On my Intel(R) Xeon(R) CPU E5-2683 v4 @ 2.10GHz it reports 476 per second.

The heat map and module view above shows that 95.41% of the time is spent in to_key/seeder/pbkd/accumulator/sha512

The implementation takes advantage of most hashing CPU optimizations, but not presently sha-ni or platform equivalent. If your machine supports sha intrinsics and the Python implementation takes advantage of this that could account for the difference.

However it may also be the case that the Python libraries may cache recent hash results. Given that you are regenerating the same key each time, this would eliminate most of the hashing cost, but would be not be useful behavior in a real scenario.
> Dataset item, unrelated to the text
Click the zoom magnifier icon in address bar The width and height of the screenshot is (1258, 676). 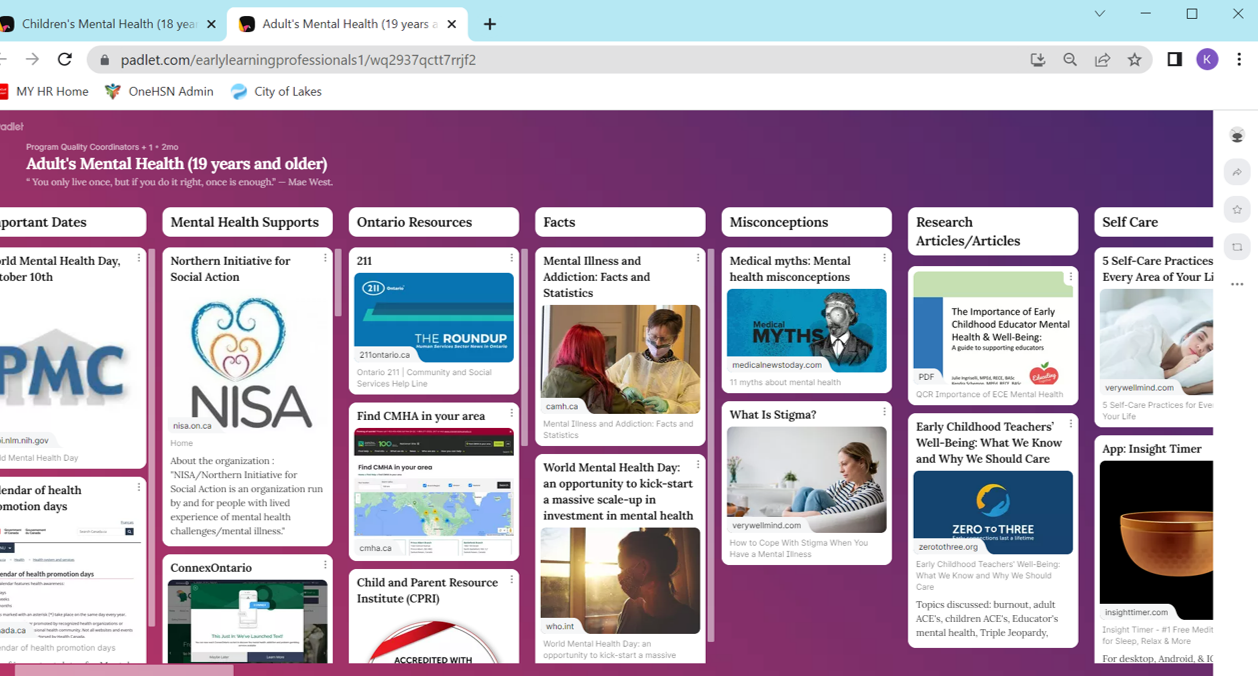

Eric Voskuil · Answer 3 · Thu Feb 22 2024 05:40:26 GMT+0800 (China Standard Time)

In any case, this isn't a language issue and not likely an implementation issue (apart from the missing optimization). I've performance tested our hashing libraries extensively against the satoshi client and they are marginally to materially better in most scenarios (except of course sha-ni).

Eric Voskuil · Answer 4 · Thu Feb 22 2024 05:48:39 GMT+0800 (China Standard Time)

I would suggest writing test cases that accept a numeric seed, iterate over that incrementing seed to generate passphrases, parse the passphrase, and perform some sort of accumulation on the key so that it cannot be optimized out. With the timing on the outside of the loop. Running this on the same machine in both scenarios would give you a better comparison. But I would assume that the python hash libs do incorporate sha intrinsics, either through openssl or independently.

5-6x performance difference in the processing of sha512 is expected.

Typically an interpreted language like Python would suffer, but in this case it doesn't show because nearly all of the work is being performed in the hashing library, overwhelming the other overhead.

alonargel · Answer 5 · Thu Feb 22 2024 06:19:37 GMT+0800 (China Standard Time)

I would suggest writing test cases that accept a numeric seed, iterate over that incrementing seed to generate passphrases, parse the passphrase, and perform some sort of accumulation on the key so that it cannot be optimized out. With the timing on the outside of the loop. Running this on the same machine in both scenarios would give you a better comparison. But I would assume that the python hash libs do incorporate sha intrinsics, either through openssl or independently.

5-6x performance difference in the processing of sha512 is expected.

Typically an interpreted language like Python would suffer, but in this case it doesn't show because nearly all of the work is being performed in the hashing library, overwhelming the other overhead.

Ok, thanks for the explanation.